A run of records

────────

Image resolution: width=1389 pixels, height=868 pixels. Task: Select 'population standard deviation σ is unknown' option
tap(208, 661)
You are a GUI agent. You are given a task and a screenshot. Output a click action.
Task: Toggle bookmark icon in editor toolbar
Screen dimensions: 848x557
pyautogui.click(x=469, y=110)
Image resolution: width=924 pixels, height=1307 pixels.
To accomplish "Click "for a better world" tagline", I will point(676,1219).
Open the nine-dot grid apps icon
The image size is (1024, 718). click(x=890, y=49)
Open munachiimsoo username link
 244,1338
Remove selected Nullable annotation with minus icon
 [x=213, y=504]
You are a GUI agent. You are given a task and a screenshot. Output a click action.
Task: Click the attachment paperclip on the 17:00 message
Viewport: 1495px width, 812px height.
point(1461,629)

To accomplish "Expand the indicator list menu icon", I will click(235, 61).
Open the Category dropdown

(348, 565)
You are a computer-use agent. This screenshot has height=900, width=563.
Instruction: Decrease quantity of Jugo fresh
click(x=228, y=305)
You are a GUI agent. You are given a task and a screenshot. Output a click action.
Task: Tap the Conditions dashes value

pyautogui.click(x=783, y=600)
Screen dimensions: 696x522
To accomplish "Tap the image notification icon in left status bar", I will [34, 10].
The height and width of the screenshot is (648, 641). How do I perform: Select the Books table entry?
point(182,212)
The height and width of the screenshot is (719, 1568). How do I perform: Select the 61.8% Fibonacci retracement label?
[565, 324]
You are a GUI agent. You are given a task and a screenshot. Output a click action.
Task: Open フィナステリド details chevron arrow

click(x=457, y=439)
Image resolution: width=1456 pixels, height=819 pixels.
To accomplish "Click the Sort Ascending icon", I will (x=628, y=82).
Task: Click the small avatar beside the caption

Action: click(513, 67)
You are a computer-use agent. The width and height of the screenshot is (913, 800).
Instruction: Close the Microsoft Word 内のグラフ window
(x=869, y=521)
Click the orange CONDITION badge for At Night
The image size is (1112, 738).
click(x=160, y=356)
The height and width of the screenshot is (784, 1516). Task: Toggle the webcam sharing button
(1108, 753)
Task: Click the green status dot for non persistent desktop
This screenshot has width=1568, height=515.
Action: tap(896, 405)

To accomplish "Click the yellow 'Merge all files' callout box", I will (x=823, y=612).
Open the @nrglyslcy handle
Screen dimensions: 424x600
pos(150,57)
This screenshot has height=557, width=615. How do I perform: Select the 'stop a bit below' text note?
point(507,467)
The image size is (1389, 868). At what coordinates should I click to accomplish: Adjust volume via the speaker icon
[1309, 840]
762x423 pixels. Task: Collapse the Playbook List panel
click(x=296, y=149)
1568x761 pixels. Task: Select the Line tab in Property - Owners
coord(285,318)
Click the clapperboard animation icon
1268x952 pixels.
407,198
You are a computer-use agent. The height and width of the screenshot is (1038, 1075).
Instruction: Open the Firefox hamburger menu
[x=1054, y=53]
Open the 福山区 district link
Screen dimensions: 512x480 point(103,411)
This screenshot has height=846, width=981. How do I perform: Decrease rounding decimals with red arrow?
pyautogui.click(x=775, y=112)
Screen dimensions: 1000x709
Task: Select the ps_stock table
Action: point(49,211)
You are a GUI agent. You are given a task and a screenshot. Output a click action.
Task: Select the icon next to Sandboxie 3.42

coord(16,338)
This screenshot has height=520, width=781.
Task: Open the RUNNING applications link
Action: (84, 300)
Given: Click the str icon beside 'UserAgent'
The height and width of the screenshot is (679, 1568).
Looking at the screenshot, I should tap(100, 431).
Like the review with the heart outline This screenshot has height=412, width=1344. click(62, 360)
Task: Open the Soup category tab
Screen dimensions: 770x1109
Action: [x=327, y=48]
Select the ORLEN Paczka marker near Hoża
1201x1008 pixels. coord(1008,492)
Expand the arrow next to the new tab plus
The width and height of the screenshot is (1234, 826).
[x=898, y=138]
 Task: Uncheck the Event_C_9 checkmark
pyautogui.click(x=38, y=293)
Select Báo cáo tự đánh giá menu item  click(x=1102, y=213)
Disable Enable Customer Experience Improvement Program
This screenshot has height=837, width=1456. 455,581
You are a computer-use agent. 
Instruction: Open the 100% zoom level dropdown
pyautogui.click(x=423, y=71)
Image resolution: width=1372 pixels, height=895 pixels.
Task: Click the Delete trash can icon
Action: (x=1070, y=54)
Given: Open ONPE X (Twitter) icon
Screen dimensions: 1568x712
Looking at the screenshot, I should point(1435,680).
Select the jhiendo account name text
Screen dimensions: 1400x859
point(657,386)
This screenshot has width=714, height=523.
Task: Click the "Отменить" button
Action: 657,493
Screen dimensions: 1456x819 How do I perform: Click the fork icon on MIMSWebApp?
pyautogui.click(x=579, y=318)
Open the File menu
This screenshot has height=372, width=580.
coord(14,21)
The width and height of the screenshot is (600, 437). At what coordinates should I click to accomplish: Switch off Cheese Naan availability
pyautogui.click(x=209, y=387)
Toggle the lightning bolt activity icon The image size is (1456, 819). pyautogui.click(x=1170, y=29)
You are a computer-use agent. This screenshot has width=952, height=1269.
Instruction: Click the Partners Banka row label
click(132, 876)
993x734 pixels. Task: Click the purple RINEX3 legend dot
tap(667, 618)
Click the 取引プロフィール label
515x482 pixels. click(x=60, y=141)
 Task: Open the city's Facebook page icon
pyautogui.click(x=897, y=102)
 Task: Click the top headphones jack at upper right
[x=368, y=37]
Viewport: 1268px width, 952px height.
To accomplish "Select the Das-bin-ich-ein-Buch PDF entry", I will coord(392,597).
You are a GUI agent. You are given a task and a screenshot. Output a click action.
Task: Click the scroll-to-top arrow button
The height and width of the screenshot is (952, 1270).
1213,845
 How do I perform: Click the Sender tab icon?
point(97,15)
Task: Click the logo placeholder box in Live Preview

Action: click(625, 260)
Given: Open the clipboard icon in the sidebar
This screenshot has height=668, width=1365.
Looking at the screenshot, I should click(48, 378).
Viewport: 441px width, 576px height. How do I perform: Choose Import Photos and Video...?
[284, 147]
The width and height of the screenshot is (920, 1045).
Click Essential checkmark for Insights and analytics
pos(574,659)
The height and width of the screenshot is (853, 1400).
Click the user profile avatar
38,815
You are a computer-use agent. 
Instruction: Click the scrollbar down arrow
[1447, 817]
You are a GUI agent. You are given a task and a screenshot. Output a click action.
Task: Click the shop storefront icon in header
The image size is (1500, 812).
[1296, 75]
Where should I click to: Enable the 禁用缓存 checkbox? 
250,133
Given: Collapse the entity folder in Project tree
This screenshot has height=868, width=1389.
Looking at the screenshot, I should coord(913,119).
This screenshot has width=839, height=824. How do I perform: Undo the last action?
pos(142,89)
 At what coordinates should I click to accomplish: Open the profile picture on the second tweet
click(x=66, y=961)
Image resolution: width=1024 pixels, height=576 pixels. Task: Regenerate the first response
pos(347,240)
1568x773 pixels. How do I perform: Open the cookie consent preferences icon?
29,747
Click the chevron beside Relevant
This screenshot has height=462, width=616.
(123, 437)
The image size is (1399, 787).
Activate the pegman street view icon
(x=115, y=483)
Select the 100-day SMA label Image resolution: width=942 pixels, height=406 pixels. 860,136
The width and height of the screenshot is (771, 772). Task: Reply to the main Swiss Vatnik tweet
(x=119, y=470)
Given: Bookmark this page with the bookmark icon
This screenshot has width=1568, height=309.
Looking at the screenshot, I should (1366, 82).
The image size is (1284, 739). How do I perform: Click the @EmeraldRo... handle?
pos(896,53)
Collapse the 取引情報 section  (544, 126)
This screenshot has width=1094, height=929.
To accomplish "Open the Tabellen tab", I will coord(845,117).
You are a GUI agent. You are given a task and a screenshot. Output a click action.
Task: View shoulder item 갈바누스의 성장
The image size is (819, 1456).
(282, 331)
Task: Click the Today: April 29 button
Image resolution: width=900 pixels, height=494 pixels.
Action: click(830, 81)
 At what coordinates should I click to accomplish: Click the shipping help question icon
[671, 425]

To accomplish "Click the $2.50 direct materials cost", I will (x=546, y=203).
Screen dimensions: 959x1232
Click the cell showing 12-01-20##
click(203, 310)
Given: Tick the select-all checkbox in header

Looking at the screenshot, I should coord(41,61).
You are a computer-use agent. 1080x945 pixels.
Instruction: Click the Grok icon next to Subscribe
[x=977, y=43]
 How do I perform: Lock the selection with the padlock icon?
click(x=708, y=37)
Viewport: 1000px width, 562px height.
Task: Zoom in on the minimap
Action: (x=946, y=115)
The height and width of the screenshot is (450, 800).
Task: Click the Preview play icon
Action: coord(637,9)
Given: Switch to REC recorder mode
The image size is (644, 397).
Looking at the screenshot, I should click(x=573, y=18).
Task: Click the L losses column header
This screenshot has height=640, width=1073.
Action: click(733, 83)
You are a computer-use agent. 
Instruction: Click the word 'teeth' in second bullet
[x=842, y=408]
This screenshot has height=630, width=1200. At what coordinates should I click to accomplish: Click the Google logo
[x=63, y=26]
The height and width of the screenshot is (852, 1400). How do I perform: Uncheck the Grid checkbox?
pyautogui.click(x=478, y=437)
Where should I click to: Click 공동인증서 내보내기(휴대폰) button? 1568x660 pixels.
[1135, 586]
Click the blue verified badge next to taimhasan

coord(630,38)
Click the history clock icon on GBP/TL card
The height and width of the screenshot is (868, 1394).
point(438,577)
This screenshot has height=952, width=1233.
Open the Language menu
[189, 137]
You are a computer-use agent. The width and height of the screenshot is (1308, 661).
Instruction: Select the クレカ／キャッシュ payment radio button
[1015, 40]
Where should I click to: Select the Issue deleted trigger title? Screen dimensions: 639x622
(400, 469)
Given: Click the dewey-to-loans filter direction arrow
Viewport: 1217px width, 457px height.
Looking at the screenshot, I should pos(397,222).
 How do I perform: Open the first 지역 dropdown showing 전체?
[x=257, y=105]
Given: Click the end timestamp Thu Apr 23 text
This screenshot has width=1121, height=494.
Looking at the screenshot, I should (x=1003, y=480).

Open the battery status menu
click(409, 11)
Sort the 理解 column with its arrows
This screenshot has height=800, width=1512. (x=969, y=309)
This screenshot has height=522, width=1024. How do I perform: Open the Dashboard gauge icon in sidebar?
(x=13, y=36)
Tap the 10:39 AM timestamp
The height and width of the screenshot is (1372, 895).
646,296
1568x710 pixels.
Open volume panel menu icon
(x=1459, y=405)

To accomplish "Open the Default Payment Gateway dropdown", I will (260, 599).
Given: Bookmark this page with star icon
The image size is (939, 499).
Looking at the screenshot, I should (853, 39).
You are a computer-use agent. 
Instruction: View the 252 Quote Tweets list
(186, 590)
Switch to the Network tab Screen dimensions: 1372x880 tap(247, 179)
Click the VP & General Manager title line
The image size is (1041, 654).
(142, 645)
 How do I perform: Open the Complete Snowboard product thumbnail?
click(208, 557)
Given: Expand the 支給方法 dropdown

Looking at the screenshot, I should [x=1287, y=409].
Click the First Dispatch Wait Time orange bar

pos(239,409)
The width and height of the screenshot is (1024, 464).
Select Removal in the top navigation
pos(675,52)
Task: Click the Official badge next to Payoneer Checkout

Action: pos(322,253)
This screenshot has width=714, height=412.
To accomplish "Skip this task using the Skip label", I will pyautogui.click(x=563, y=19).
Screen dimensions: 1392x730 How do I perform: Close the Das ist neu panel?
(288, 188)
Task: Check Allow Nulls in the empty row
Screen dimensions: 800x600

────────

In the material, write out everything from "Screen dimensions: 959x1232" down to "[x=63, y=26]" again, changing "padlock icon" to "lock button" and leaving all else unchanged.

Answer to this problem
Screen dimensions: 959x1232
Click the cell showing 12-01-20##
click(203, 310)
Given: Tick the select-all checkbox in header

Looking at the screenshot, I should coord(41,61).
You are a computer-use agent. 1080x945 pixels.
Instruction: Click the Grok icon next to Subscribe
[x=977, y=43]
 How do I perform: Lock the selection with the lock button?
click(x=708, y=37)
Viewport: 1000px width, 562px height.
Task: Zoom in on the minimap
Action: (x=946, y=115)
The height and width of the screenshot is (450, 800).
Task: Click the Preview play icon
Action: coord(637,9)
Given: Switch to REC recorder mode
The image size is (644, 397).
Looking at the screenshot, I should click(x=573, y=18).
Task: Click the L losses column header
This screenshot has height=640, width=1073.
Action: click(733, 83)
You are a computer-use agent. 
Instruction: Click the word 'teeth' in second bullet
[x=842, y=408]
This screenshot has height=630, width=1200. At what coordinates should I click to accomplish: Click the Google logo
[x=63, y=26]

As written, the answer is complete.